Synthetic producer panels and loss attribution • FCIP Calibrated and Synthetic Data Catalogue

Introduction

Two questions recur across FCIP research programs: which peril caused an indemnity, and where within a county is the insured exposure located. Neither is answered directly by public records. Indemnities are reported at the insured-unit level while causes of loss are reported for pools of units; and location is reported no finer than the county, although index-insurance analysis requires placement on RMA’s rainfall-index (RI) grids (Tsiboe, Tack, & Yu, 2023). This article documents the collection that resolves both: a record-linkage procedure attributing unit-level indemnities to perils, and synthetic pseudo-producer panels locatable on RI grids under two alternative treatments of placement uncertainty. The assets are project-agnostic inputs for peril-specific product design, index insurance, loss attribution, and producer-level policy simulation.

Loss attribution as constrained record linkage

Let u index insured units within a pool j (the identifier fields common to the experience and cause-of-loss files), and let c index cause-of-loss records with indemnities I_{jc}. The linkage assigns records to units by a cascade of increasingly coarse identification, each step logically implied by pool accounting rather than assumed:

Exact financial identification. A unit and a record match one-to-one on rounded liability, premium, subsidy, and indemnity; ties on either side are excluded so no record can be assigned twice.
Sole claimant. If a pool contains exactly one indemnified unit, all of the pool’s records belong to it by adding-up.
Sole peril. If a pool contains exactly one record, that record explains every claimant in the pool.

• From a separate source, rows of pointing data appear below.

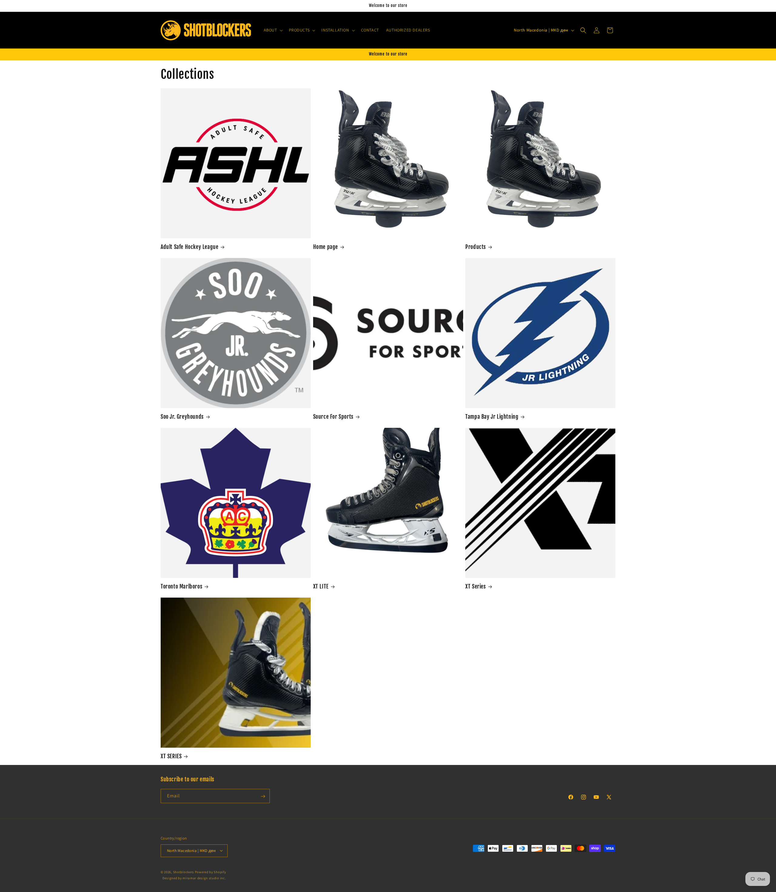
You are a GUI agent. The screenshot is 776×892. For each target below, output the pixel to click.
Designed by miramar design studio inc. (194, 878)
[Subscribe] (262, 796)
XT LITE (321, 586)
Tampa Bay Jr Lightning (491, 416)
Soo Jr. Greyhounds (182, 416)
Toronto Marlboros (181, 586)
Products (475, 246)
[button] (272, 30)
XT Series (475, 586)
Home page (325, 246)
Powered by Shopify (210, 872)
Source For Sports (333, 416)
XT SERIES (171, 756)
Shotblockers (183, 872)
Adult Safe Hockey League (189, 246)
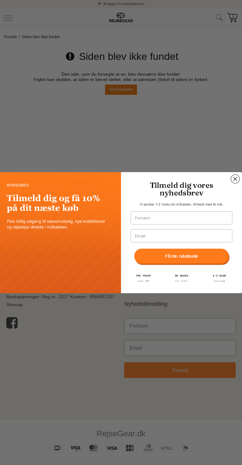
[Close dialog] (235, 178)
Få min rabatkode (181, 256)
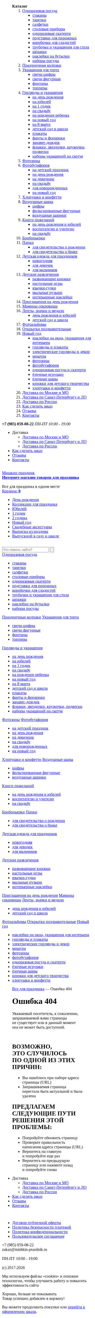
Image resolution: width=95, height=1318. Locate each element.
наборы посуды (45, 61)
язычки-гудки (44, 288)
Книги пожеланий (38, 220)
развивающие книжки (51, 279)
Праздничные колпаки (41, 65)
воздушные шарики (49, 215)
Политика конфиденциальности (40, 1232)
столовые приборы (48, 29)
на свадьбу (41, 111)
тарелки (39, 20)
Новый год (31, 333)
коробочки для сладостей (54, 42)
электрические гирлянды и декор (61, 352)
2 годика (19, 518)
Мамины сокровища (40, 306)
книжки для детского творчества (60, 383)
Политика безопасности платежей (41, 1227)
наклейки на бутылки (51, 56)
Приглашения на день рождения (50, 302)
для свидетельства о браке (55, 252)
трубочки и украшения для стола (60, 47)
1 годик (18, 513)
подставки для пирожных (54, 38)
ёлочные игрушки (48, 374)
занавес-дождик (46, 142)
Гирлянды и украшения (42, 92)
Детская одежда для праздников (49, 256)
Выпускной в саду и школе (35, 536)
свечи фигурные (46, 79)
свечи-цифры (43, 74)
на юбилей (41, 102)
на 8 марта (41, 124)
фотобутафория (45, 365)
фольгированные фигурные (56, 211)
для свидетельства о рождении (58, 247)
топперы (39, 88)
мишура (39, 356)
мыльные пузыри (47, 292)
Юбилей (19, 509)
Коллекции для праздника (34, 504)
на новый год (44, 120)
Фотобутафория (35, 165)
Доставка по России (39, 402)
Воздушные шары (37, 202)
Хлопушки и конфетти (42, 197)
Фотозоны (31, 161)
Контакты (30, 415)
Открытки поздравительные (46, 329)
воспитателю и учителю (53, 229)
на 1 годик (41, 106)
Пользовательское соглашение (38, 1236)
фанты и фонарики (48, 138)
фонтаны (40, 83)
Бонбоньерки (33, 238)
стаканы (39, 15)
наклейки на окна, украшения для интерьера (50, 935)
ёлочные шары (45, 379)
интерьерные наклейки (52, 297)
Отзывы (29, 411)
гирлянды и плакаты (50, 347)
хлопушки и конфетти (51, 388)
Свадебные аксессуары (32, 527)
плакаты (39, 133)
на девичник (43, 179)
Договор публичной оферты (36, 1223)
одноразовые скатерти (51, 33)
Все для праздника (28, 989)
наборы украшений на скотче (57, 156)
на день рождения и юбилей (56, 224)
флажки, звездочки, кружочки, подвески (47, 706)
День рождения (25, 500)
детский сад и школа (50, 129)
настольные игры (47, 283)
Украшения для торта (40, 70)
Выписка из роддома (30, 531)
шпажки (39, 51)
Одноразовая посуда (39, 11)
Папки (28, 242)
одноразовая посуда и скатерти (59, 370)
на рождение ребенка (50, 115)
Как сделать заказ (37, 406)
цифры (38, 206)
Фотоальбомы (34, 324)
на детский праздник (50, 170)
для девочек (42, 265)
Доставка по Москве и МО (45, 392)
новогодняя (42, 261)
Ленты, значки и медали (43, 311)
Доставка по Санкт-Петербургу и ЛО (54, 397)
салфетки (40, 24)
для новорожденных (50, 188)
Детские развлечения (40, 274)
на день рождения (47, 97)
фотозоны (40, 361)
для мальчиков (44, 270)
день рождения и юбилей (54, 315)
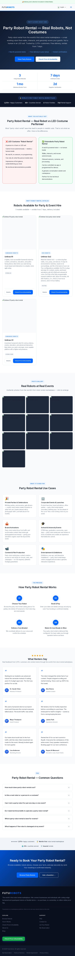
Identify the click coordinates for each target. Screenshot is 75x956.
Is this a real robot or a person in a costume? (37, 795)
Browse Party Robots (27, 875)
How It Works (6, 922)
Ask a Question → (48, 875)
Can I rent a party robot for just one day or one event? (37, 803)
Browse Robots (7, 919)
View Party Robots (24, 59)
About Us (5, 928)
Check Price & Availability (48, 59)
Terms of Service (19, 953)
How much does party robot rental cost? (37, 787)
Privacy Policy (44, 953)
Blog (3, 931)
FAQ (40, 919)
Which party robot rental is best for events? (37, 819)
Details (8, 292)
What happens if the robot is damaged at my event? (37, 826)
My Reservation (44, 928)
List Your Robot (44, 925)
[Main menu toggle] (71, 7)
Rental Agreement (32, 953)
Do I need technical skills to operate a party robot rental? (37, 811)
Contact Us (42, 922)
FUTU (11, 893)
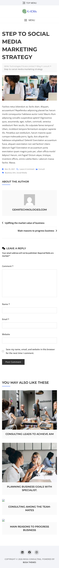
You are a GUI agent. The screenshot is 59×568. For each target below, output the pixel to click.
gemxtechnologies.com (29, 209)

Units resolved by the cascade receive attributed cause shares

s_{uc} = \frac{I_{uc}}{\sum_{c'} I_{uc'}},

where I_{uc} is the indemnity of the records matched to unit u under cause c; shares sum to one within a unit. Units claimed but unresolved (ambiguous pools) receive the pool’s residual shares, the indemnity distribution over causes among unmatched records, a proration that is unbiased under exchangeability of unresolved claimants within a pool. Every unit carries a resolution-status code so analysts can report attribution quality and test robustness to the prorated subset.

A specialization of the same cascade identifies prevented-planting indemnities, restricting attention to pools covered by the prevented-planting provision and containing at least one prevented stage, and recovering the 5- and 10-percent buy-up elections from stage codes. The resulting verdicts and shares support research on the provision’s utilization and design (Tsiboe & Turner, 2025).

Pseudo-producer panels

Attributed unit experience is joined to the calibrated yields (see Calibrating sub-county yields from insurance transactions) and projected prices, pooled into pseudo-producers on the pool-by-contract dimensions, and the revealed coverage election is recovered from the liability ratio:

\hat{\theta}_{i} = \min\!\left(0.85,\; \max\!\left(0.50,\; 0.05 \left\lfloor \frac{L_{i}/L^{pot}_{i}}{0.05} \right\rfloor \right)\right),

where L_{i} is realized liability, L^{pot}_{i} = L_{i}/\theta_{i} the potential (full-coverage) liability accumulated before pooling, and the floor-and-bound operators bin the ratio to the legislated 5-point coverage grid.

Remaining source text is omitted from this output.